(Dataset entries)
■ ■ ■
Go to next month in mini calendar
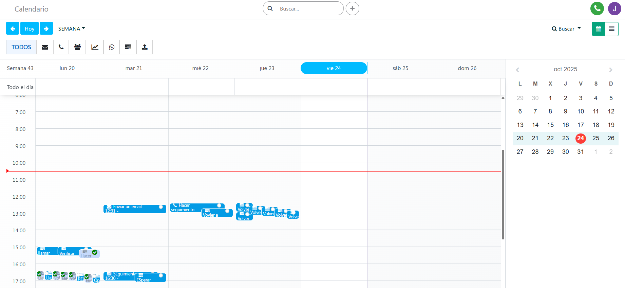The width and height of the screenshot is (625, 288). (x=610, y=70)

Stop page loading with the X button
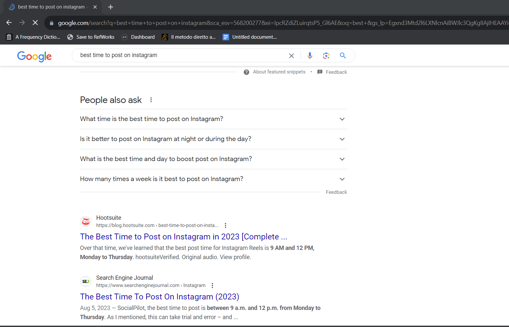coord(35,23)
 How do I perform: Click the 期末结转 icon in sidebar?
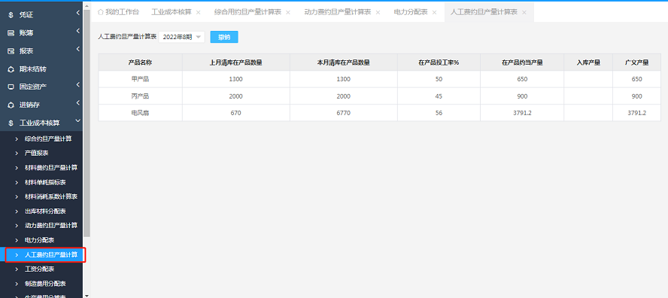tap(11, 68)
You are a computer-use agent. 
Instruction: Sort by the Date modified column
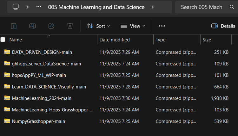(x=115, y=40)
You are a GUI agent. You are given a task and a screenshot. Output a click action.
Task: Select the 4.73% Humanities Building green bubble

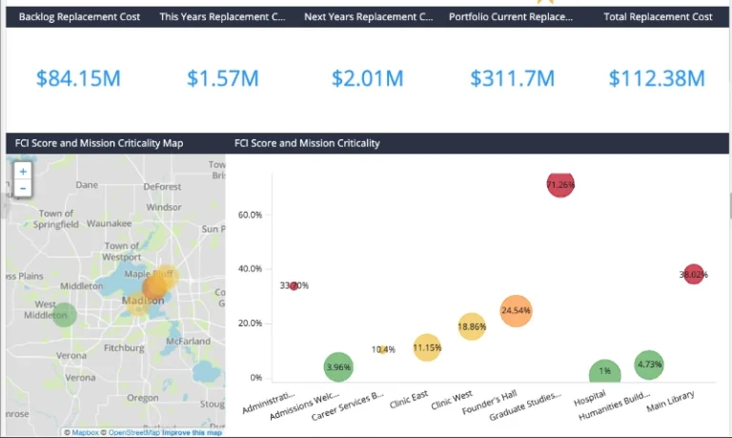[x=648, y=364]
■ ■ ■
— Task goal —
The result is an exact copy of the lines from the one holding "How do I perform: Click" through the final line of the data above, both ends included, minus the pictures.

— Expected answer —
 How do I perform: Click the 期末结转 icon in sidebar?
tap(11, 68)
You are a computer-use agent. 
Instruction: Sort by the Date modified column
(x=115, y=40)
You are a GUI agent. You are given a task and a screenshot. Output a click action.
Task: Select the 4.73% Humanities Building green bubble

[x=648, y=364]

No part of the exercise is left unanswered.